Как-то, будучи в Венеции, решили с друзьями пообедать в ресторанчике. К нам вышел хозяин и стал знакомиться. Все называли свои имена: Лариса, Александр, Кирилл, Пётр… Дошла очередь и до меня…
- Галина…
- Галина?!!! - переспрашивает итальянец и хохочет.
Ну, да, курица! Наседка и есть! Пока не соберу всех цыплят под свое крыло, не успокоюсь. Гостеприимный итальянец так развеселился, что и впредь выбегал с возгласом "Галина! Галина!!!" навстречу Кириллу, зачастившему к нему в ресторанчик, и денег за еду не брал.
Ему и невдомёк было, что целых две недели меня звали Светланой - так папа назвал, но мама заметила, что цвет волос не соответствует, и меня переименовали в Галку, после чего волосы мои стали цвета соломы.
Детство прошло на шестидневке, во дворе и в деревне у дедушки с бабушкой в Смоленской области. С той поры люблю путешествовать, люблю волю: лес, поля, луга, реки, деревья и цветы, а еще небо и придорожную тёплую пыль, когда в неё зарываешься босой ногой.
Ребенком я была подвижным, за мной нужен был глаз да глаз, присматривать было некому. Рабочая неделя была у всех шестидневной: после войны страна спешно восстанавливала народное хозяйство. Опыт общения с приглашенной няней оказался печальным: она несла тазик с кипятком, когда я подвернулась ей под ноги. Получив страшные ожоги головы и спины, от которых чуть не умерла, я долго лежала в больнице. А когда выздоровела, решено было меня отдать на шестидневку.
Помню, как меня туда отвозила мама, закутав от мороза пуховым платком и усадив в санки. Была холодная зима, снег похрустывал под ее ногами в ботиках... Сквозь дрему я видела, как она катила санки со мной по сугробам - до моего нового места обитания было три километра...

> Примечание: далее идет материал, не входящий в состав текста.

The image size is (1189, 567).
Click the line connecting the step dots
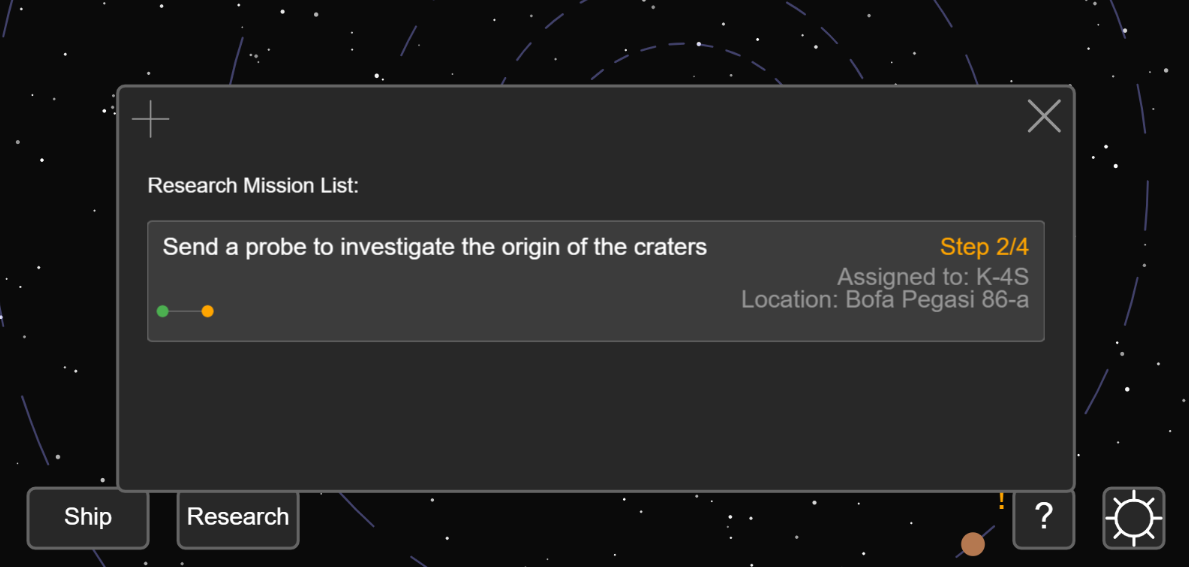tap(185, 311)
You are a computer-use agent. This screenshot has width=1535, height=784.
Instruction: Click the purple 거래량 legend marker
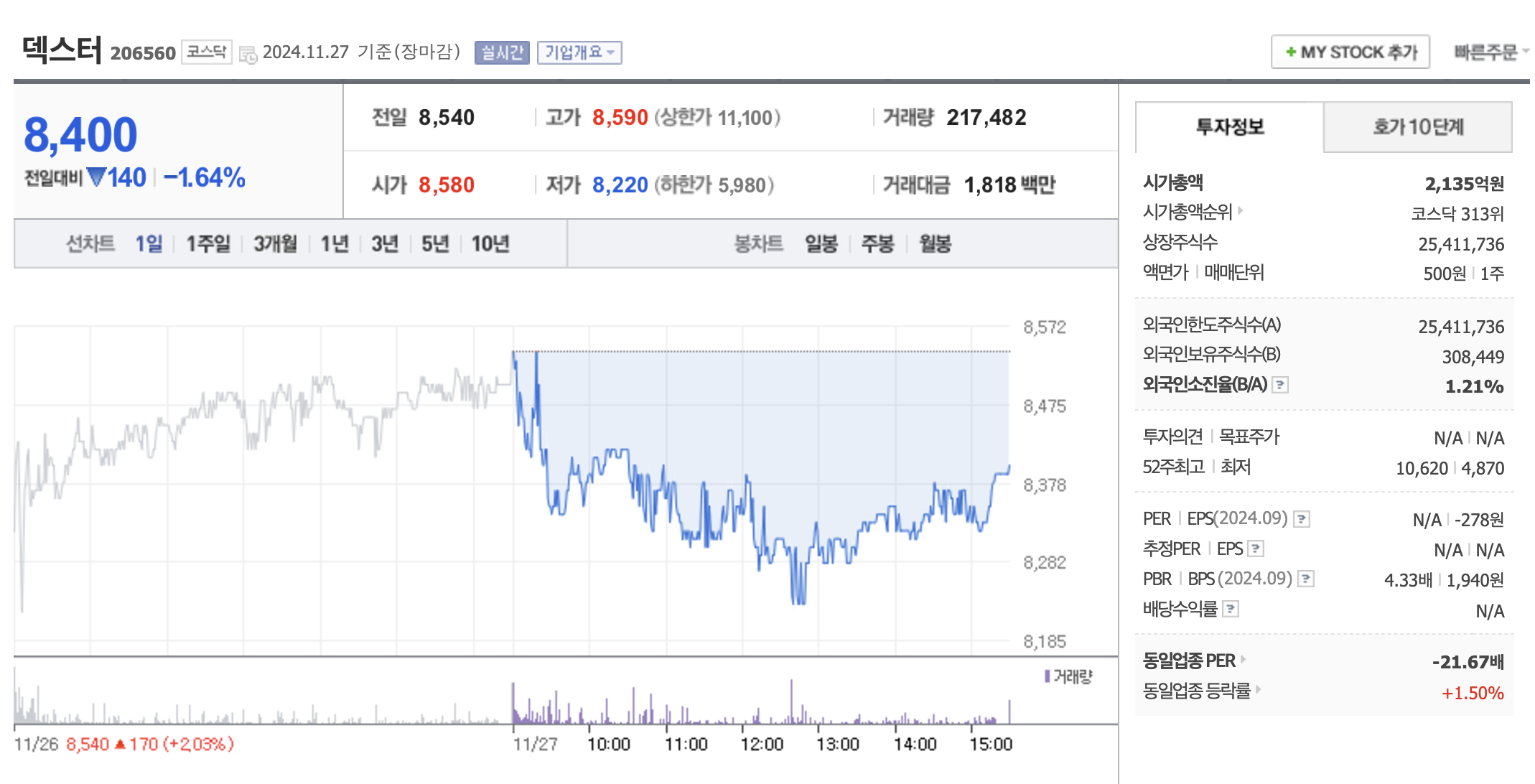1048,676
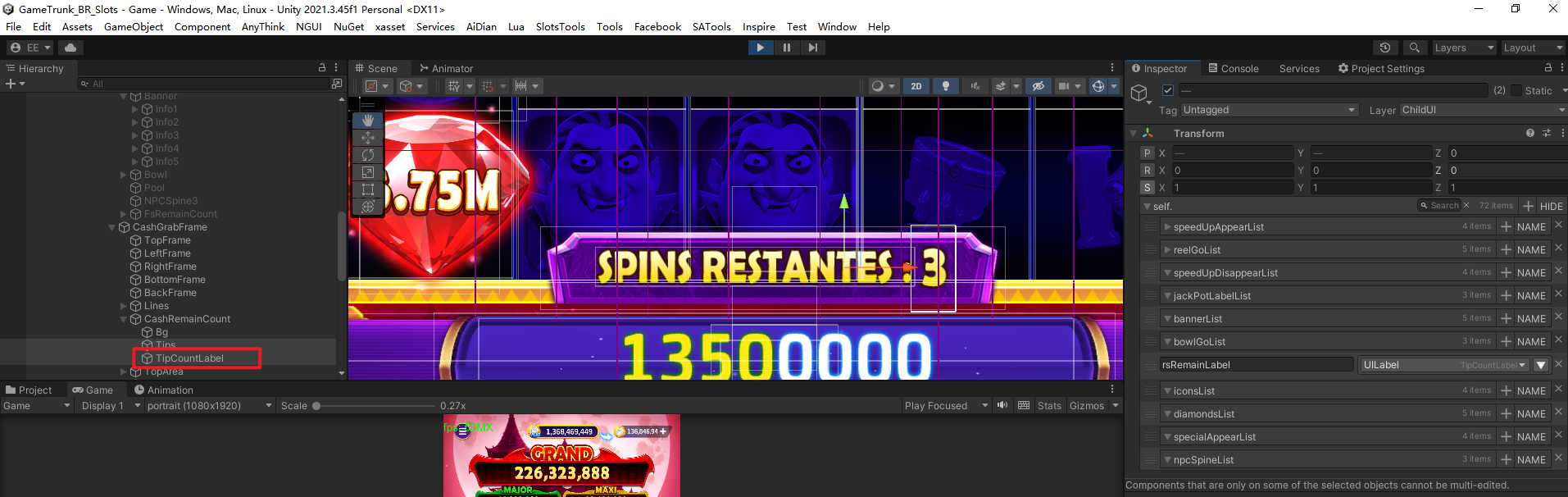Viewport: 1568px width, 497px height.
Task: Open the NGUI menu
Action: [x=308, y=26]
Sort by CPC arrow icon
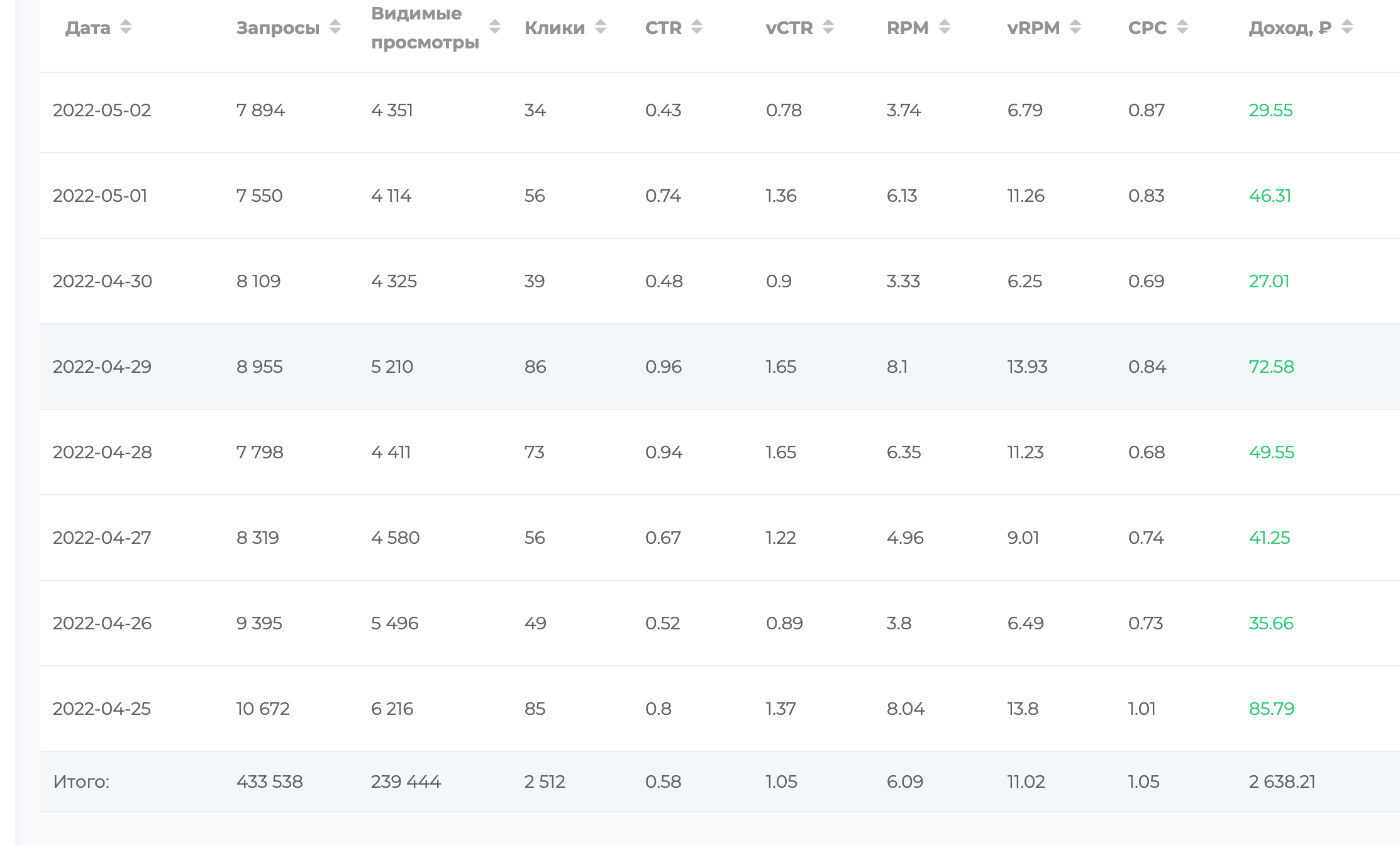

Потом в нос пахнуло молоком и какао с ясельной кухни. В ярко освещенном помещении раздевалки на моем шкафчике красовался барабан. Передав меня с рук на руки воспитателю, мама ушла... Я не плакала. Я ждала, когда меня заберут... Одни запахи сменялись другими, а я все ждала и ждала. Ожидание сменялось опасением, придут за мной или не придут. Так проходили дни, недели, месяцы.
Ясли-сад располагались в жилом доме, занимая несколько этажей. На втором этаже была оборудована открытая площадка-веранда, на которой нас, упаковав в спальные мешки, укладывали спать во время тихого часа, когда не было дождя. Утрамбовывали нас плотно, так что и руками не пошевелить было, - ни тебе нос почесать, ни перевернуться на другой бок, - а потом оставляли одних.
День был обычным. Утром, влив в каждого рыбий жир, нас накормили завтраком, потом развлекали в игровой комнате - там было много игрушек. В моей руке для устрашения обидчиков, помню, всегда был зажат оловянный солдатик со знаменем.
Наступило время послеобеденного сна, и нас вывели на веранду. Когда меня запечатывали в мешок, я приложила максимум усилий, держа сомкнутые руки перед собой на значительном расстоянии от тела - так меня и засшнуровали! Какое-то время воспитатель ходила меж нами, проверяя, все ли уснули. Я тоже наблюдала за ней сквозь прикрытые веки и дождалась ее ухода. А потом сначала повернулась на бок, потом на другой, а потом и вовсе выбралась из мешка и пошла гулять по веранде, наблюдая, как внизу спешат куда-то прохожие.
Вдруг из ближайшего мешка раздался голос:" И меня развяжи!" Развязала, освободила, стали гулять вдвоем, но тут отовсюду послышалось:"И меня! И меня!"
Мы развязали всех! А потом пробрались на кухню и выпили весь компот. Никто из воспитателей нам не встретился. К их приходу компот исчез, все мешки были развязаны. Стали искать виноватого. Нашли, определили в угол.
Когда, много лет спустя, я зашла в свой кабинет литературы, то обратила внимание на то, что учительский стол тоже в углу стоит, словно наказали его, и улыбнулась, вспомнив, каким вкусным был компот.